I think nobody would be surprised if, at this point, Yahoo shared information about a few more breaches, as they have lost all credibility in regards of their capability to fend off attacks – or to respond to them appropriately.
“In late 2014, senior executives and relevant legal staff were aware that a state-sponsored actor had accessed certain user accounts by exploiting the Company’s account management tool. The Company took certain remedial actions, notifying 26 specifically targeted users and consulting with law enforcement,” the company also wrote in the filing.
But, “while significant additional security measures were implemented in response to those incidents, it appears certain senior executives did not properly comprehend or investigate, and therefore failed to act sufficiently upon, the full extent of knowledge known internally by the Company’s information security team. Specifically, as of December 2014, the information security team understood that the attacker had exfiltrated copies of user database backup files containing the personal data of Yahoo users but it is unclear whether and to what extent such evidence of exfiltration was effectively communicated and understood outside the information security team.”
“Nonetheless, the Committee found that the relevant legal team had sufficient information to warrant substantial further inquiry in 2014, and they did not sufficiently pursue it. As a result, the 2014 Security Incident was not properly investigated and analyzed at the time, and the Company was not adequately advised with respect to the legal and business risks associated with the 2014 Security Incident,” they noted.
Who, apart from users, has or will be affected by these breaches?
“In response to the Independent Committee’s findings related to the 2014 Security Incident, the Board determined not to award to the Chief Executive Officer a cash bonus for 2016 that was otherwise expected to be paid to her. In addition, in discussions with the Board, the Chief Executive Officer offered to forgo any 2017 annual equity award given that the 2014 Security Incident occurred during her tenure and the Board accepted her offer,” the company shared.
The news was confirmed by Yahoo CEO Marissa Mayer in a post published on Wednesday, in which she says that she has expressed her desire that her bonus be redistributed to the company’s hardworking employees.

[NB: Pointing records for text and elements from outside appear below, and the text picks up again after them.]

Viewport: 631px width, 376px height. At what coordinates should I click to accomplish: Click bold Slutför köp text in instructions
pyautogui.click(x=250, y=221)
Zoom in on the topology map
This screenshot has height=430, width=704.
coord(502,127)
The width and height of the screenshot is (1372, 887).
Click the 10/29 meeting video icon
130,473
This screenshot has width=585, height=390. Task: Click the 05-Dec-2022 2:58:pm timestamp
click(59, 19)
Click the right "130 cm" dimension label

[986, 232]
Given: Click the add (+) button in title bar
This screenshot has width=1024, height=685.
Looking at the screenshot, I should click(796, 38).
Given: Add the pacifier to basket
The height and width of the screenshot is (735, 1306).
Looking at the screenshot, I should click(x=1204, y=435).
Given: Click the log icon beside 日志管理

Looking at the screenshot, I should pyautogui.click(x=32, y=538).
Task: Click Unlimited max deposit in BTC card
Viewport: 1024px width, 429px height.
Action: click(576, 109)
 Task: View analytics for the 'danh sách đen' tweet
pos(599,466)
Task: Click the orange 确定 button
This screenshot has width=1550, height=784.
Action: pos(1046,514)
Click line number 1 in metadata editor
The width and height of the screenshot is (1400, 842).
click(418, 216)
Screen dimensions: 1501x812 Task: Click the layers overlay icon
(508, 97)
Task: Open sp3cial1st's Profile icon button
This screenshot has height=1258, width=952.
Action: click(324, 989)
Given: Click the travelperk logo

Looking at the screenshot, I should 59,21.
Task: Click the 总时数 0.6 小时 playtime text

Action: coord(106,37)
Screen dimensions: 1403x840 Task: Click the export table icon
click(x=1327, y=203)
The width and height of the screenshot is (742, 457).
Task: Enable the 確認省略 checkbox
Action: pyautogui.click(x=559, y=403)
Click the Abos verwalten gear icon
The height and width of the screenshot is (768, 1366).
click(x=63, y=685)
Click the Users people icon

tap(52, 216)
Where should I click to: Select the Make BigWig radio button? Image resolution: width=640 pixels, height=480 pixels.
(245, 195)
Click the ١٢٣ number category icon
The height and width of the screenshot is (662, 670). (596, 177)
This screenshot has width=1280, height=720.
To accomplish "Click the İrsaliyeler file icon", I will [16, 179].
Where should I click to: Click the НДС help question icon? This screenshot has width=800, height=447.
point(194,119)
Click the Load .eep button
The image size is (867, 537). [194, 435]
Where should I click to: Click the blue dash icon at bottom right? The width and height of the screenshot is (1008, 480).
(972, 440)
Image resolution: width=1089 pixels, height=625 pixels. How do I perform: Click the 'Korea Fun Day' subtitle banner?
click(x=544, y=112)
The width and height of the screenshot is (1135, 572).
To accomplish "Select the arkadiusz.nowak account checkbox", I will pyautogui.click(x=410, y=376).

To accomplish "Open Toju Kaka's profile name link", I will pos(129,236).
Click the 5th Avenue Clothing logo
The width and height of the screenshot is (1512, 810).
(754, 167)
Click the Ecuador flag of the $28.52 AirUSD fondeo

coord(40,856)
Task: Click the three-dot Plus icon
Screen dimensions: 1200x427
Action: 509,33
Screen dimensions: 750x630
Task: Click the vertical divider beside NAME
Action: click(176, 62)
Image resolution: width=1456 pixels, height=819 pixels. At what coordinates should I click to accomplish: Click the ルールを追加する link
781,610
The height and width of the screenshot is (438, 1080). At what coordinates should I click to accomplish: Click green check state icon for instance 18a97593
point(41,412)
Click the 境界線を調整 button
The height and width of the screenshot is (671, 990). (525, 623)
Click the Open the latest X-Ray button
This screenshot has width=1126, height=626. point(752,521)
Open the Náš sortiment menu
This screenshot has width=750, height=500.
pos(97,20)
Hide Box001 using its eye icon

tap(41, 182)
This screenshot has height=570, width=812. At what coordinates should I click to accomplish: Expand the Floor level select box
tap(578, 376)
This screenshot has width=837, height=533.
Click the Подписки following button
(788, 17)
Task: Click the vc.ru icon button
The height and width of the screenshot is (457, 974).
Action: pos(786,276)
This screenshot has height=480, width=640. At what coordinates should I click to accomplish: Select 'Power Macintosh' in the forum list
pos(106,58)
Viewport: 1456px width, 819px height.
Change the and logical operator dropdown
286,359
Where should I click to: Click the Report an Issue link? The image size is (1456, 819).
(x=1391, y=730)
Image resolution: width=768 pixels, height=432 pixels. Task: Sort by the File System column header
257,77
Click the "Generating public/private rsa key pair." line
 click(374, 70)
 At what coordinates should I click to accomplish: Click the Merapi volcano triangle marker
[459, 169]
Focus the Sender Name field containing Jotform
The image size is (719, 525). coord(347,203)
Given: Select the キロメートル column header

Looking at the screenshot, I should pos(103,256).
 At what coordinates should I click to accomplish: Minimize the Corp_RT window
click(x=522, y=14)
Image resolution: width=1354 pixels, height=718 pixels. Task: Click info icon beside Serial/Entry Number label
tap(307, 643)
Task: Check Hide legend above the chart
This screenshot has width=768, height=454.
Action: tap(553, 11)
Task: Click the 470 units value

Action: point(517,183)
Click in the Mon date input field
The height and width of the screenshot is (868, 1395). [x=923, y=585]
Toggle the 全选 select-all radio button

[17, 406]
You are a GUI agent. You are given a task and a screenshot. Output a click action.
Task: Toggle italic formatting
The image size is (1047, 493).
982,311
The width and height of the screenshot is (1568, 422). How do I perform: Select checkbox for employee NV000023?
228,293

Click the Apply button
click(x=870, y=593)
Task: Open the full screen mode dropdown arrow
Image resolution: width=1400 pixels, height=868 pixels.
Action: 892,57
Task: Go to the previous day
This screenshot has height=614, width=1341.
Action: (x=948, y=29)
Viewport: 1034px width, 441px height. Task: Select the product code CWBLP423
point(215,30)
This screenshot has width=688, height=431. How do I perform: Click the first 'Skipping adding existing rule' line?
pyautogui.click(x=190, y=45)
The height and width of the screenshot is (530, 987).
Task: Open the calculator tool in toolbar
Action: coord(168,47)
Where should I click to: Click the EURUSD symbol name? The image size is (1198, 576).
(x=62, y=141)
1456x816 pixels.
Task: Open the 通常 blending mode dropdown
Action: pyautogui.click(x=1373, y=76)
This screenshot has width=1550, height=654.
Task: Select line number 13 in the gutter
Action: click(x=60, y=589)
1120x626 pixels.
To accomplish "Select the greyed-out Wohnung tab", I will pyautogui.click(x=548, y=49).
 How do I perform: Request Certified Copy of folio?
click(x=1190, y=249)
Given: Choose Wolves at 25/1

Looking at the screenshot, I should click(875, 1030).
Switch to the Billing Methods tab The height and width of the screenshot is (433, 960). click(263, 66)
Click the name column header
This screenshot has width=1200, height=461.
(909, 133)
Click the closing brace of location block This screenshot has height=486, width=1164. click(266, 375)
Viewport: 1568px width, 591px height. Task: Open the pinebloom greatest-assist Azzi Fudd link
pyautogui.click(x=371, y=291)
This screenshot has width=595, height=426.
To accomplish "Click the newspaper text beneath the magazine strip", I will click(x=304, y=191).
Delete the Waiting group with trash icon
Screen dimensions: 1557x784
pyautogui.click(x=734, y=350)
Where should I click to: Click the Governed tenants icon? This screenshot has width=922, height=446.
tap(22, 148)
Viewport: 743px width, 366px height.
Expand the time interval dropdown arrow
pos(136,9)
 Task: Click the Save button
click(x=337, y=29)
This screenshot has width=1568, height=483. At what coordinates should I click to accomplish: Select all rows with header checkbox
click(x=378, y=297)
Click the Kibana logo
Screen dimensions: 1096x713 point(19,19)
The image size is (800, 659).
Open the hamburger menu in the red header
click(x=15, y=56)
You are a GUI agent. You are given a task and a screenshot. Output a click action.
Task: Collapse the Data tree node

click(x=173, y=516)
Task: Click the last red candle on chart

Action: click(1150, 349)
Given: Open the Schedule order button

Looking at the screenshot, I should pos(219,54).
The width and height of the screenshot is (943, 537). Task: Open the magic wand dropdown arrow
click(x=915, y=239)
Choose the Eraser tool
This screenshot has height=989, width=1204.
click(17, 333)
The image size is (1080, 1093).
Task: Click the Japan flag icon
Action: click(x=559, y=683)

Whether it will be remains to be seen, but I wouldn’t hold my breath if I were a Yahoo employee, as the hacks resulted in Verizon knocking off $350 million from the initial acquisition price it offered for Yahoo’s properties.
The report also showed that Yahoo doesn’t believe that they will suffer losses from the 43 consumer class action lawsuits have been filed against the company relating to the all the aforementioned security incidents.
In any case, the company’s General Counsel Ronald Bell won’t be there to fight them in court, as he resigned from all positions in the company on Wednesday.